Problem: Copy the lines of the data below word for word, from the line containing "Start the Minecraft server" through the end of the data, including both of those lines. Leave the pictures out of your answer.

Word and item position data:
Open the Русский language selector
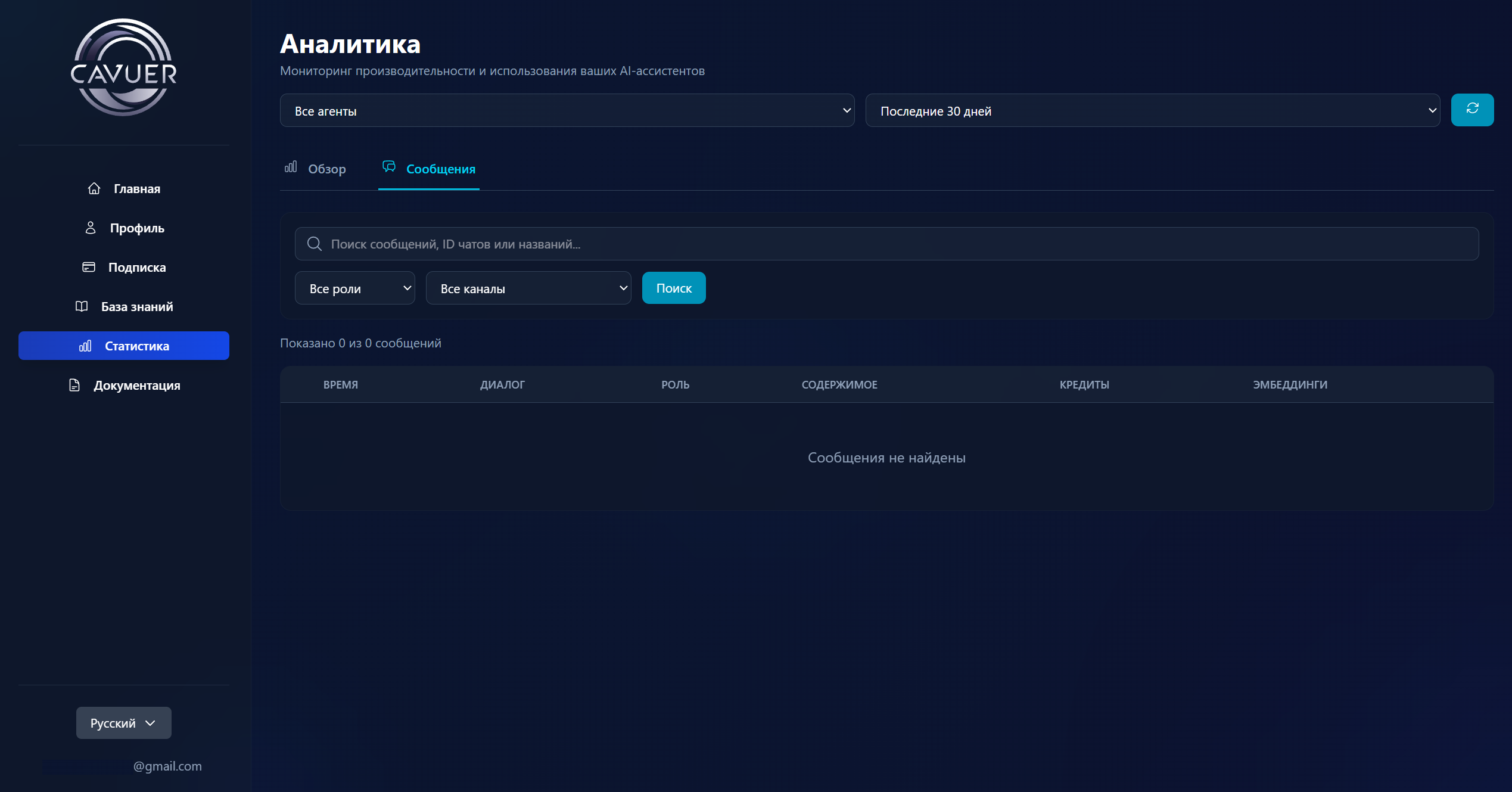Screen dimensions: 1512x792 click(x=123, y=723)

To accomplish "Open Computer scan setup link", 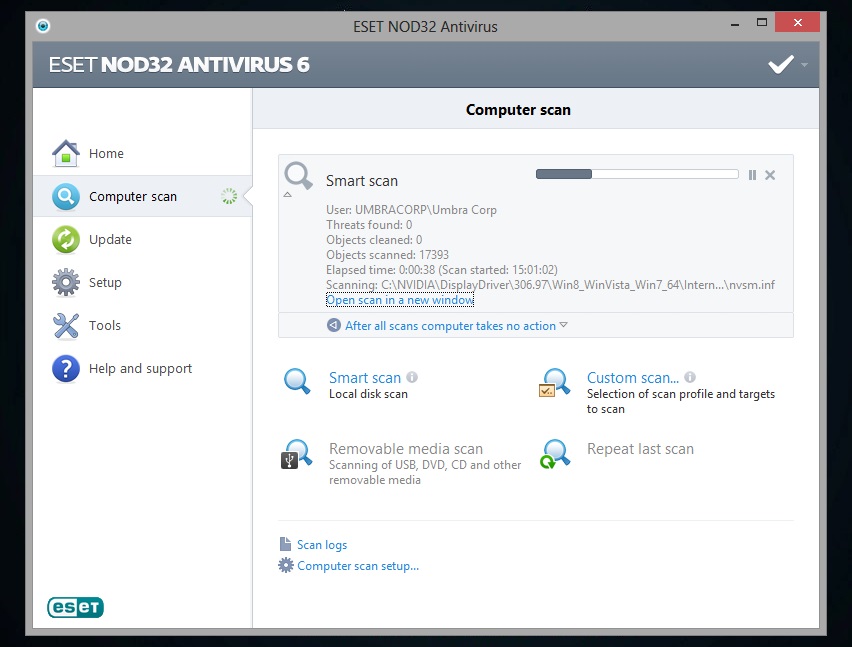I will point(358,566).
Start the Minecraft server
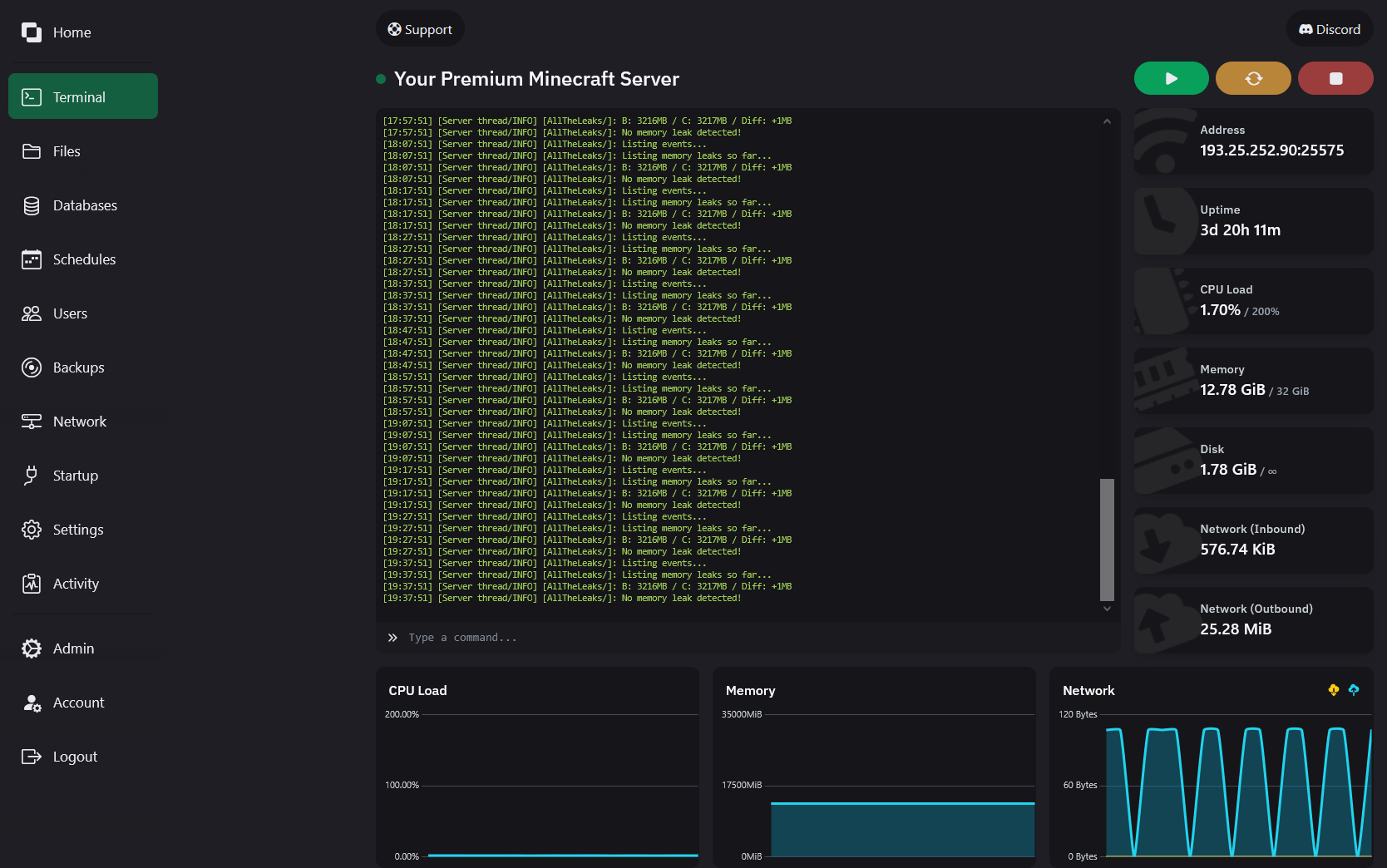Image resolution: width=1387 pixels, height=868 pixels. click(x=1171, y=77)
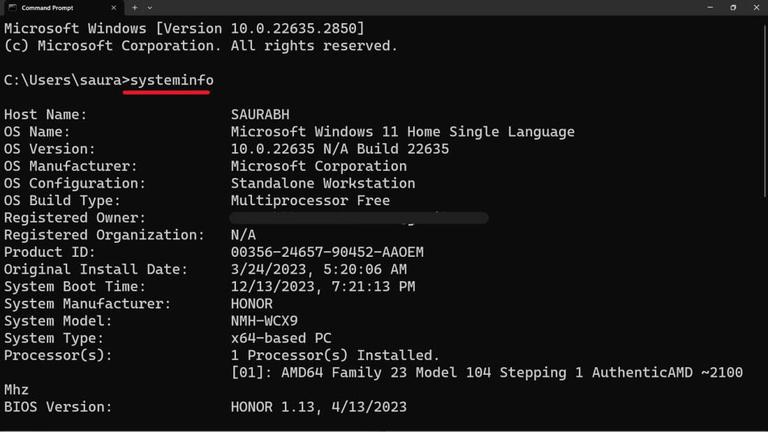Close the Command Prompt tab
This screenshot has height=432, width=768.
114,8
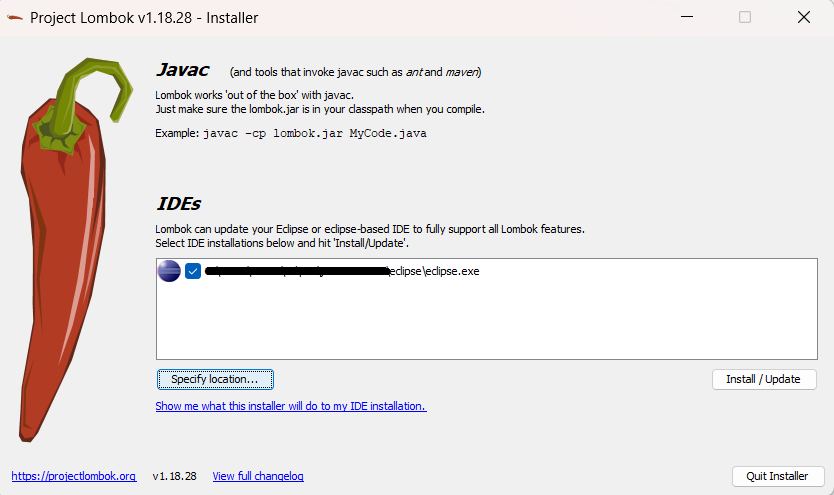Click the javac -cp lombok.jar example text
Viewport: 834px width, 495px height.
point(315,133)
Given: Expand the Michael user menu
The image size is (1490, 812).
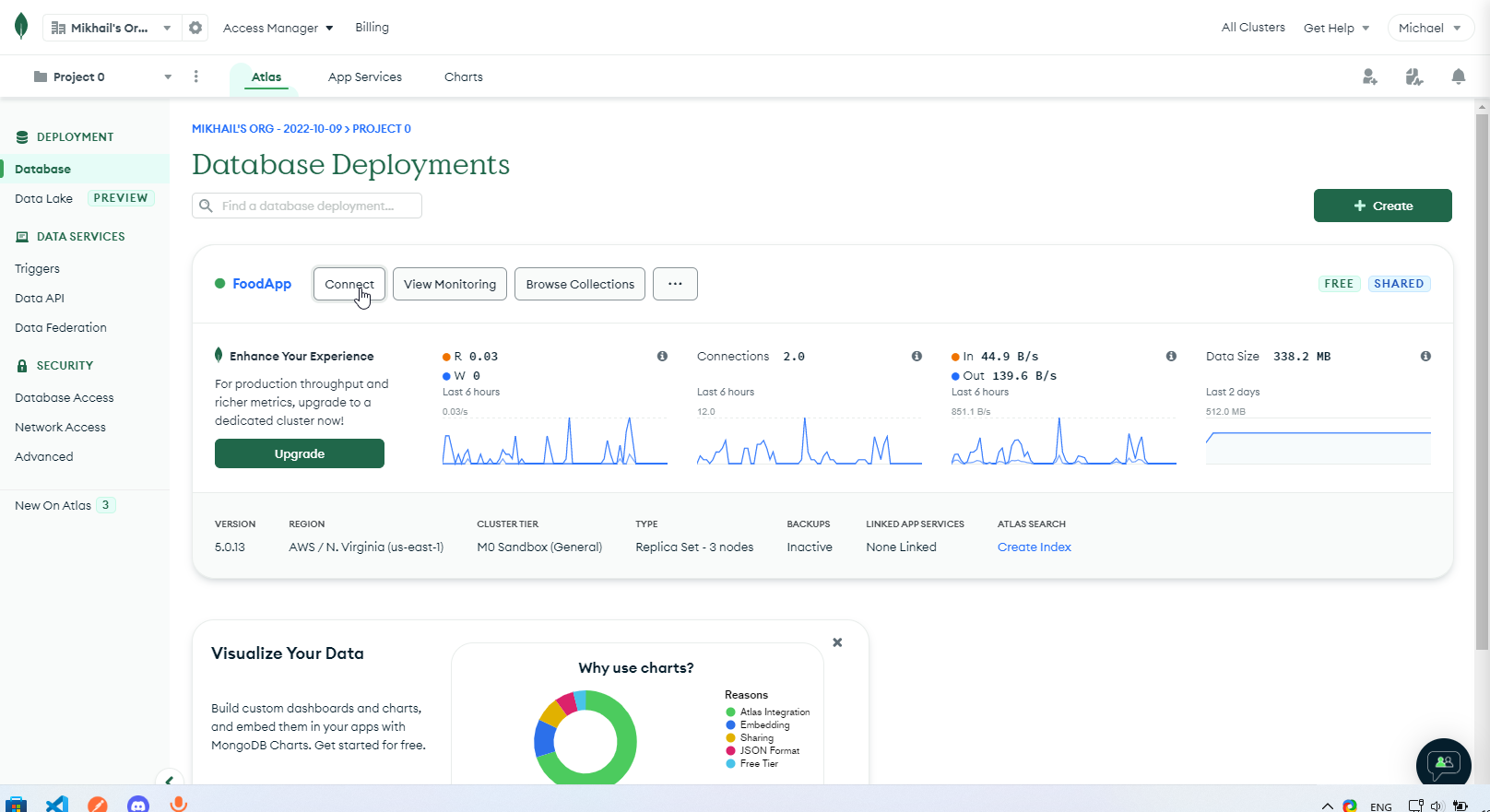Looking at the screenshot, I should [1429, 28].
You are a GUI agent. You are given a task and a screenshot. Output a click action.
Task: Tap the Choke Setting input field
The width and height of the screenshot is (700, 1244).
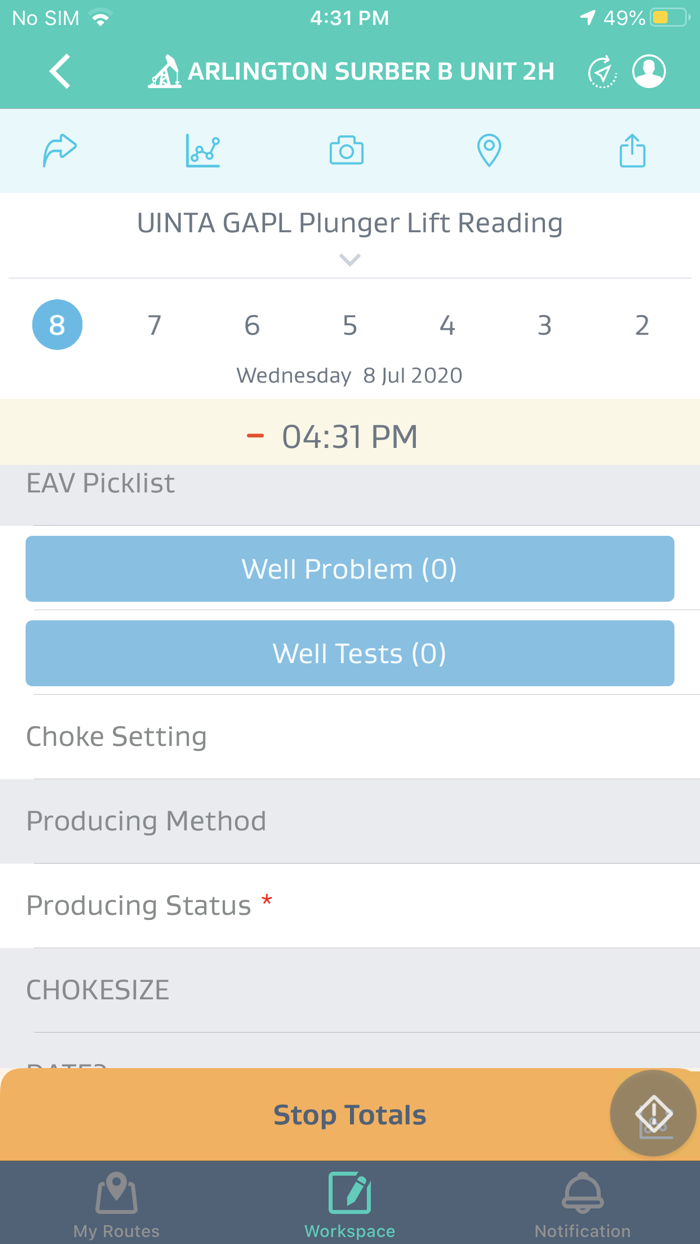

Finished task:
Start the Minecraft server
Image resolution: width=1387 pixels, height=868 pixels. click(x=1171, y=77)
Close the Command Prompt tab
This screenshot has height=432, width=768.
114,8
Click the javac -cp lombok.jar example text
Viewport: 834px width, 495px height.
point(315,133)
Given: Expand the Michael user menu
The image size is (1490, 812).
Looking at the screenshot, I should [1429, 28].
You are a GUI agent. You are given a task and a screenshot. Output a click action.
Task: Tap the Choke Setting input field
The width and height of the screenshot is (700, 1244).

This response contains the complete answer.